5. Integration misuse

You must not connect integrations you are not authorized to use, impersonate another integration, misrepresent client identity, misuse API keys or tokens, ignore revocation, exceed rate limits, or use overrides as a routine way to bypass user rules.

You must not build an integration that depends on HeadsDown receiving prohibited content, unsupported fields, or final API behavior that has not shipped.

6. Security abuse

You must not:

  • Probe, scan, attack, disrupt, overload, or degrade HeadsDown systems.
  • Attempt unauthorized access to accounts, data, tokens, API keys, admin tools, logs, or infrastructure.
  • Circumvent authentication, authorization, rate limits, privacy validation, security controls, or feature flags.
  • Introduce malware, credential-stealing code, exfiltration tools, spam, phishing, or harmful automation.
  • Use HeadsDown to coordinate abuse of third-party systems.
  • Publicly disclose vulnerabilities without following responsible disclosure practices.

TODO: Counsel/security to confirm vulnerability disclosure process and contact path.

7. Legal and regulated-use restrictions

You must not use HeadsDown for illegal activity or to violate third-party rights.

You must not use HeadsDown as the sole control for emergency response, medical decisions, legal decisions, financial trading, safety-critical systems, weapons, law enforcement surveillance, or other high-risk use cases unless a separate written agreement expressly permits the use and required safeguards are implemented.

8. Prohibited automation and scraping

You must not scrape, crawl, bulk harvest, enumerate, or copy HeadsDown accounts, public handles, public pages, APIs, or data except as allowed by documented APIs, robots rules, or a written agreement.

You must not use automation to create fake accounts, evade bans, generate spam, simulate fake usage, manufacture value evidence, or manipulate outcome learning.

9. Harassment and harmful conduct

You must not use HeadsDown to harass, threaten, abuse, stalk, dox, intimidate, or harm others.
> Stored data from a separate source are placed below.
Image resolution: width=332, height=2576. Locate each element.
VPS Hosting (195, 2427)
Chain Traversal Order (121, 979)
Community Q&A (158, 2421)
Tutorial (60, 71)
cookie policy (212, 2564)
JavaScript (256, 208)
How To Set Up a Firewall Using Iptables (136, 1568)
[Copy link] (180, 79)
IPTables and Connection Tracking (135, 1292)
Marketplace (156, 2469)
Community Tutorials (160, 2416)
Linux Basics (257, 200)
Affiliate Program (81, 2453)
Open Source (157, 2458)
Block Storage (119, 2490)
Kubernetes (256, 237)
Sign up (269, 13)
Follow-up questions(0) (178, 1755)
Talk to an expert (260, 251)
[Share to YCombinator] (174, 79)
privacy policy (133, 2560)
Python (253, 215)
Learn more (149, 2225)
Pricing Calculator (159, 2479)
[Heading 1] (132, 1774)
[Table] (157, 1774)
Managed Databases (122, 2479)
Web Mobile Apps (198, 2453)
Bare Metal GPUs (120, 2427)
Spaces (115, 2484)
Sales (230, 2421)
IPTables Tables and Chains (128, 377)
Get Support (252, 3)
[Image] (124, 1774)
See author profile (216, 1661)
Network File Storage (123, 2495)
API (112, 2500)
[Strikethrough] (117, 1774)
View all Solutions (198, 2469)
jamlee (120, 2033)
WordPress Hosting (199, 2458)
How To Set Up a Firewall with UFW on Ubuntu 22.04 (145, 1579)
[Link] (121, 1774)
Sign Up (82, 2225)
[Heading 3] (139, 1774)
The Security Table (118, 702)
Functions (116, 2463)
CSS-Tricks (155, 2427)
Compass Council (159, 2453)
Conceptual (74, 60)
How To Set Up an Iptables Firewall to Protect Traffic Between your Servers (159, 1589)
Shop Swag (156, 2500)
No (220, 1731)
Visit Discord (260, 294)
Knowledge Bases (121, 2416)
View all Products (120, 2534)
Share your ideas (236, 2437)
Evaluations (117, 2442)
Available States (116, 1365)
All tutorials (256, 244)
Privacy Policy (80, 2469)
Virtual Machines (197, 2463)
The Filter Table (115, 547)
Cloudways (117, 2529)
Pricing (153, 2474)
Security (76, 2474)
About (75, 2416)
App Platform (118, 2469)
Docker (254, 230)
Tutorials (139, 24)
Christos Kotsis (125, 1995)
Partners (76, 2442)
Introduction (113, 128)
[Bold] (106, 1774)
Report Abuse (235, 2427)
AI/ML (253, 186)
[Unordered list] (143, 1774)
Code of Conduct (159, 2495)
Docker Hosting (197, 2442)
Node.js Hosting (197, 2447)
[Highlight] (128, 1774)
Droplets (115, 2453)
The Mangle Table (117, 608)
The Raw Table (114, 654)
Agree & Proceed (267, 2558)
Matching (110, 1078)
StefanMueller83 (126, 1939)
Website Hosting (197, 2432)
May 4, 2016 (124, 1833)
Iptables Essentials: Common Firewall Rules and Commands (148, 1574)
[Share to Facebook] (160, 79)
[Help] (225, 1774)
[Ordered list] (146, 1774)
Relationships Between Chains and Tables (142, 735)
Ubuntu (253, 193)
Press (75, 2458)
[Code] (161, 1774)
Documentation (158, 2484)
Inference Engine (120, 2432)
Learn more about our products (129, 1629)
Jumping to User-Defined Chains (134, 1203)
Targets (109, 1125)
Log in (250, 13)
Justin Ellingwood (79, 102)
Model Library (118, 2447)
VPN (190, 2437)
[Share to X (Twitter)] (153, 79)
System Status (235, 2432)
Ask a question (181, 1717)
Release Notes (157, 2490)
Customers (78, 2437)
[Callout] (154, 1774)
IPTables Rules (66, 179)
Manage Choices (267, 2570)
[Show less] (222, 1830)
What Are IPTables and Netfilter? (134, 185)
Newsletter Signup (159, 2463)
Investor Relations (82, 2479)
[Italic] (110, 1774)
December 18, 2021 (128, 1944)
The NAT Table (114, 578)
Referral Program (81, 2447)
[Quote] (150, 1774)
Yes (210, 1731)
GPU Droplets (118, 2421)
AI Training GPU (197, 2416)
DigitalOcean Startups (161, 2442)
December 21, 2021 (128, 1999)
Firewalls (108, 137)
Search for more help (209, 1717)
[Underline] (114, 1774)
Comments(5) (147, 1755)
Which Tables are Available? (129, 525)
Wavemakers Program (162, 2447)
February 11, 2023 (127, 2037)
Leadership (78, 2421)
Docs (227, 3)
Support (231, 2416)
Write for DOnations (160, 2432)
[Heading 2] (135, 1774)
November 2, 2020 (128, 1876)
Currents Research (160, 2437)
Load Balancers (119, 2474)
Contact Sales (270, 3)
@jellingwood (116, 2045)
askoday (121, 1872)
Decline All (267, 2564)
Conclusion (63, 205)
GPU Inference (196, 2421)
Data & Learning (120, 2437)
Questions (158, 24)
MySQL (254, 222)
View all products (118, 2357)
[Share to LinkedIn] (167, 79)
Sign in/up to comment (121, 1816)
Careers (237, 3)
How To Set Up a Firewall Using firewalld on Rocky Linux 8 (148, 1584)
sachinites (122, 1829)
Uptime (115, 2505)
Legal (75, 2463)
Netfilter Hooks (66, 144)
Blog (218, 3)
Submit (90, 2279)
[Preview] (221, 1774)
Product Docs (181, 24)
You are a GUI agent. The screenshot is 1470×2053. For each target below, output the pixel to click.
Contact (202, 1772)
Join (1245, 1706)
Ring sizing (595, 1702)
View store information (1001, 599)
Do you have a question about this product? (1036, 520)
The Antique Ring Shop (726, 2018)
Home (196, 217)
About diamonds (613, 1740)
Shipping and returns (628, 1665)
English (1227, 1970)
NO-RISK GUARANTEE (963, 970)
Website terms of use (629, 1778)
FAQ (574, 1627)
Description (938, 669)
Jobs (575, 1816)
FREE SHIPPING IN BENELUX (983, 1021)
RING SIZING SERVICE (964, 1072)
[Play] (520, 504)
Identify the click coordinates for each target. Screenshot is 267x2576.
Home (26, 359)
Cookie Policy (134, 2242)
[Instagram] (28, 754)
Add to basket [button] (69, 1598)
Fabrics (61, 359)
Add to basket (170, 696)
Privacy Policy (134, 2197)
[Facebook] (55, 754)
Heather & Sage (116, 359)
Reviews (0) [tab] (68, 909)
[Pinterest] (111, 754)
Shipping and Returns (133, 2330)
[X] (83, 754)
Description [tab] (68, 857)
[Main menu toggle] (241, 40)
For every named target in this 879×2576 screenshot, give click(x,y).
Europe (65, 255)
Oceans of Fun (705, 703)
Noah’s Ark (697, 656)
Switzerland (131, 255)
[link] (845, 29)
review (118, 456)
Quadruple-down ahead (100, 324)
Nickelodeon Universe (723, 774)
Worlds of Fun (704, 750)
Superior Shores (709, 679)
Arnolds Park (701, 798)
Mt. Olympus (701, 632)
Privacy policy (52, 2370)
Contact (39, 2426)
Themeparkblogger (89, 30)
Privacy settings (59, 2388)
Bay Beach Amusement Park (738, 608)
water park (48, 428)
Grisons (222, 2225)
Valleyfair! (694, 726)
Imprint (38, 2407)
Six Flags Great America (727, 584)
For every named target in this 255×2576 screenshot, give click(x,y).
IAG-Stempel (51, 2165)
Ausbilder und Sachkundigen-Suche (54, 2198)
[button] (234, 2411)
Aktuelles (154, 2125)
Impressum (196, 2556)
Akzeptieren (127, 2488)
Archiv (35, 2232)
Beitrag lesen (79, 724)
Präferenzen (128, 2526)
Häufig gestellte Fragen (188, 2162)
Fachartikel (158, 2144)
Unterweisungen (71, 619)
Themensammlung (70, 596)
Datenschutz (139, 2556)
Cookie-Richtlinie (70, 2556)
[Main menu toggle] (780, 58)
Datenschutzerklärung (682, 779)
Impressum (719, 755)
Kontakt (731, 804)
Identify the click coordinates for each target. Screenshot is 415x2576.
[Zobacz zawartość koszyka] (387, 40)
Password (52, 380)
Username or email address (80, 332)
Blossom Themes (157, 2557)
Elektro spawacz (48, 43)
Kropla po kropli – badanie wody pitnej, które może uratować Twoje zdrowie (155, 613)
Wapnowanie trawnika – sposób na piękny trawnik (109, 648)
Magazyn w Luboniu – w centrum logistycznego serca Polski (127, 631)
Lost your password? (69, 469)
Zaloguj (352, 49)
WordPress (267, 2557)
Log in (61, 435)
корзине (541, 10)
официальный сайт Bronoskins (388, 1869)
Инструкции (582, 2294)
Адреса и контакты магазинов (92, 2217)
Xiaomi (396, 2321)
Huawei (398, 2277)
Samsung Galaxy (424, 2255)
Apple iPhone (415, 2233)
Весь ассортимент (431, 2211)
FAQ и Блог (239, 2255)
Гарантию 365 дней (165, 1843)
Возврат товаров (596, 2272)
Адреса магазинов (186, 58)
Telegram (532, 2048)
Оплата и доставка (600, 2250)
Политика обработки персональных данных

You must not use HeadsDown to route, suppress, or automate communications in a way that violates law, consent, or safety expectations.

TODO: Counsel to confirm content moderation, public-handle abuse, and takedown process.

10. Enforcement

HeadsDown may investigate suspected violations and may suspend accounts, revoke API keys, disable integrations, reject events, remove access, limit traffic, preserve evidence, notify affected users or customers, or report activity to authorities where appropriate.

HeadsDown may also require remediation, such as changing integration behavior, removing prohibited fields, rotating credentials, or disabling unsafe automation.

TODO: Counsel to confirm notice, appeal, data preservation, and enterprise contract interaction.

11. Reporting abuse

Report abuse, security concerns, or privacy-boundary issues to TODO. Current product contact is [email protected].

Publication workflow and prior versions

Before any draft label is removed, the page needs legal review, security review of technical claims, product review for shipped-versus-planned behavior, subprocessor verification, and analytics/cookie audit where applicable.

Prior versions are archived manually in source control before publication changes: create a dated copy under `docs/legal/archive/`, record the version, effective date, last updated date, reviewer approvals, and the public route changed, then update this page in the same pull request.